In an attempt to produce the thinnest electrical wire ever made, scientists have managed to construct a wire, measuring three atoms in width. For the experiment, they used tiny bits of diamonds called diamondoids attached to sulphur and copper atoms. This could be the first ever fabrics that can generate electricity simply through movement.
According to researcher Hao Yan from Stanford University, “What we have shown here is that we can make tiny, conductive wires of the smallest possible size that essentially assemble themselves.”
“The process is a simple, one-pot synthesis. You dump the ingredients together and you can get results in half an hour. It’s almost as if the diamondoids know where they want to go.”
The diamondoids, naturally found in petroleum fluids, are tiny structures resembling a cage. They are made of carbon and hydrogen and are strongly attracted to one another through van der Waals forces, which result in each diamonoid linking up with the next one in the chain.
When these cages each join a single copper and sulphur atom, the forces between the diamondoids form a constant, wire-like structure.
In the words of researcher Fei Hua Li, “Much like LEGO blocks, they only fit together in certain ways that are determined by their size and shape.”
“The copper and sulphur atoms of each building block wound up in the middle, forming the conductive core of the wire, and the bulkier diamondoids wound up on the outside, forming the insulating shell.”
This is not the first endeavor for scientists to develop nano-wires capable of conducting an electrical current. However, the three-atom-wide diamondoid chain is the thinnest wire ever produced.
“Other molecular self-assembly methods have been tried, yet balancing the delicate interplay between attractive and repulsive forces to get just the size you want has proven very difficult,” explained one of the team, Nicholas Melosh.
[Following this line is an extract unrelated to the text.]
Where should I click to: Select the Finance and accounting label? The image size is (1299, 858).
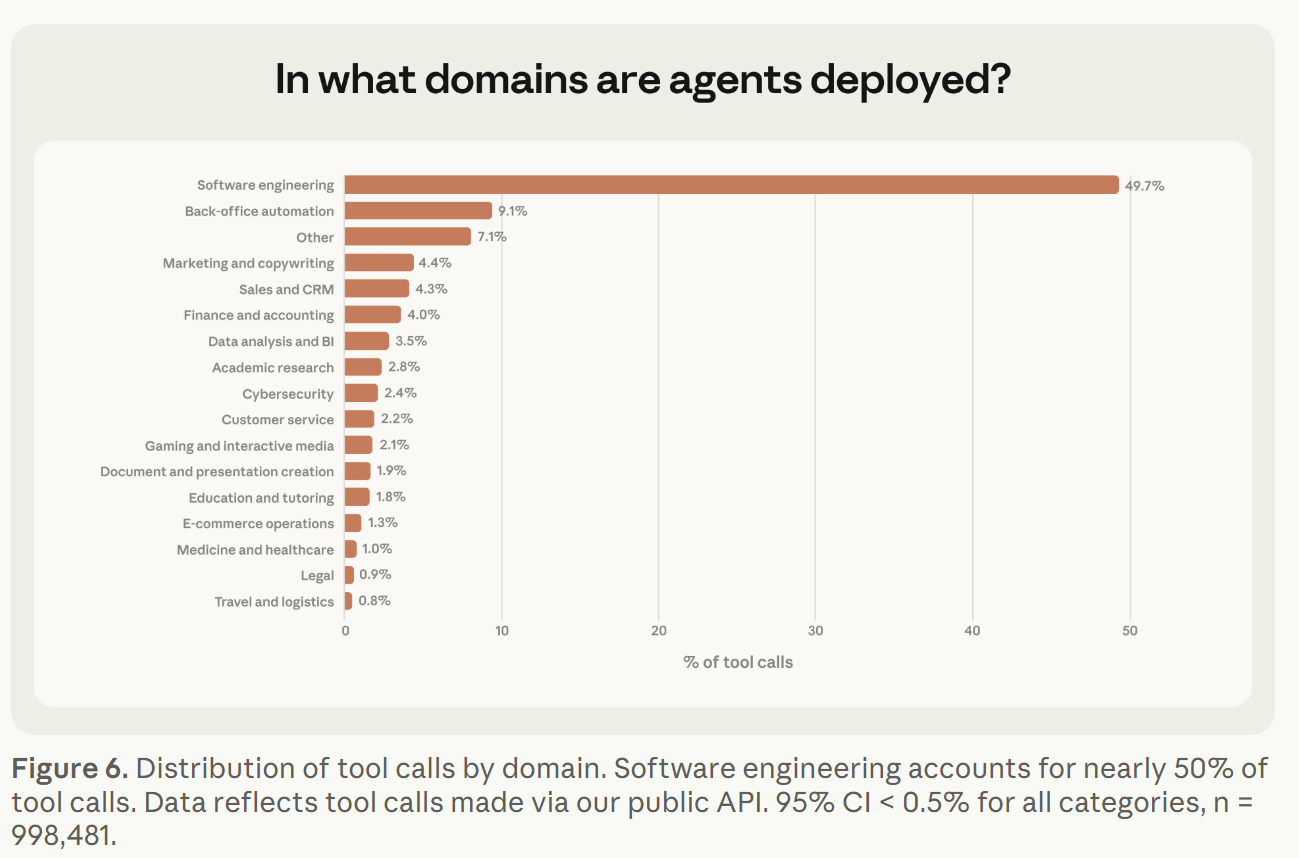click(x=258, y=315)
“Achieving a ‘solid core’ of a three-atom cross section is ideal. It’s small enough to exhibit unique functionality, yet it can tolerate single defects or strains since there is still a pathway for the electrons to flow.”
At present, the scientists are trying to replace copper and sulphur with new materials in order to determine what other kinds of nano-wires can be created with the same technique.
So far, cadmium, zinc, iron, and silver have been examined, and other forms of cages, including carboranes, have been used instead of diamondoids.
The experiment results show that different kind of conductivity is obtained depending on what molecules are used at the wire’s core. Such tiny wires could see a wide range of applications in the near future. Some of these include the use for electrical devices, or superconducting materials that conduct electricity without any loss due to their intricately formed molecular structure.
Another application includes piezoelectric energy devices, which generate electricity from motion.
“You can imagine weaving those into fabrics to generate energy,” Melosh says in a press release.
“This method gives us a versatile toolkit where we can tinker with a number of ingredients and experimental conditions to create new materials with finely tuned electronic properties and interesting physics.”
The findings are published in Nature Materials.